> [Selected text]:
===

On Tue, Feb 18, 2014 at 01:00:20AM +0400, Anton Korobeynikov wrote:
> > Well, in Debian the according modules are selected automatically
> > depending from the Python version.  So if you run python3 the Python
> > modules path is automatically set to the Python 3 modules (which are in
> > the packages python3-yaml and python3-joblib.  If you confirm that
> > SPAdes works "better" with Python 3 I will adapt the according script in
> > /usr/bin/spades to force python3 as interpreter.  (The patch will remain
> > the same.)
> For SPAdes it does not matter whether it runs via python 2.x or 3.x.
> So, you have checked and spades.py works after your changed via both
> "python spades.py" and "python3 spades.py" ?

Currently the Debian package uses a helper called dh_python2 which
installes the modules (like support) only into Python 2 module space.

===

> [Supplied material]:
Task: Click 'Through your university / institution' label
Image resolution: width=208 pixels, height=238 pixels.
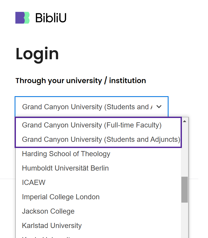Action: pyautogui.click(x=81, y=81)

===

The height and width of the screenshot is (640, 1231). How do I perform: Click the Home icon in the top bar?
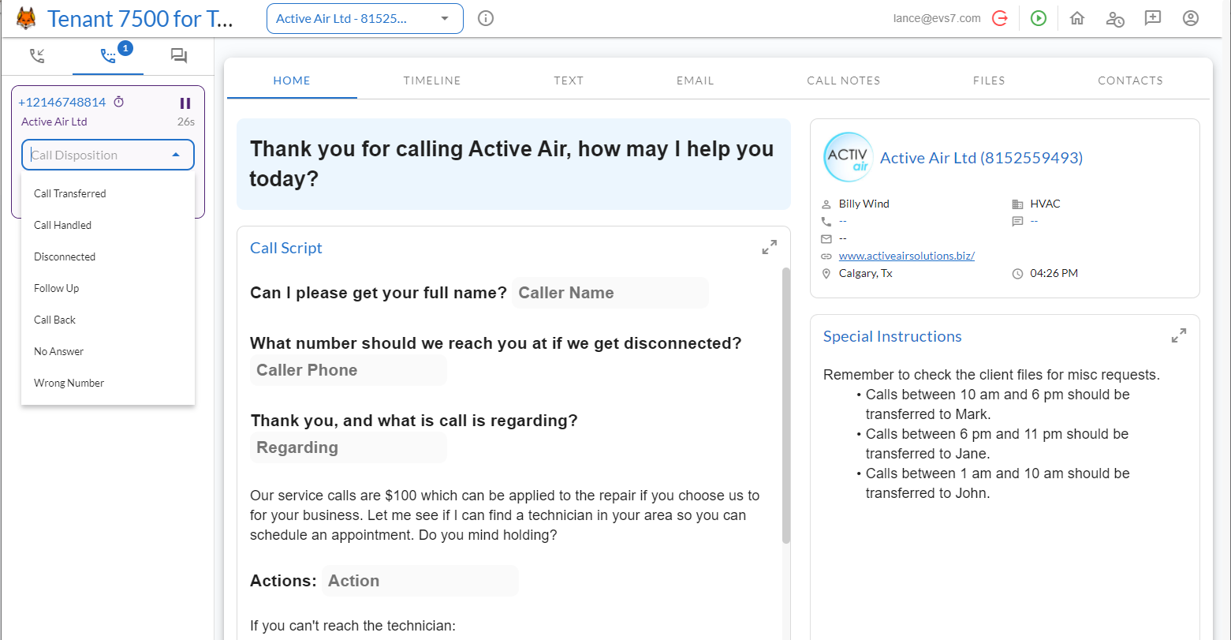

===

> [Task goal]: Reproduce the email excerpt above about running SPAdes under Python 2 or Python 3 in full, word for word, keeping its line breaks and quote marks.

> [Response]:
On Tue, Feb 18, 2014 at 01:00:20AM +0400, Anton Korobeynikov wrote:
> > Well, in Debian the according modules are selected automatically
> > depending from the Python version.  So if you run python3 the Python
> > modules path is automatically set to the Python 3 modules (which are in
> > the packages python3-yaml and python3-joblib.  If you confirm that
> > SPAdes works "better" with Python 3 I will adapt the according script in
> > /usr/bin/spades to force python3 as interpreter.  (The patch will remain
> > the same.)
> For SPAdes it does not matter whether it runs via python 2.x or 3.x.
> So, you have checked and spades.py works after your changed via both
> "python spades.py" and "python3 spades.py" ?

Currently the Debian package uses a helper called dh_python2 which
installes the modules (like support) only into Python 2 module space.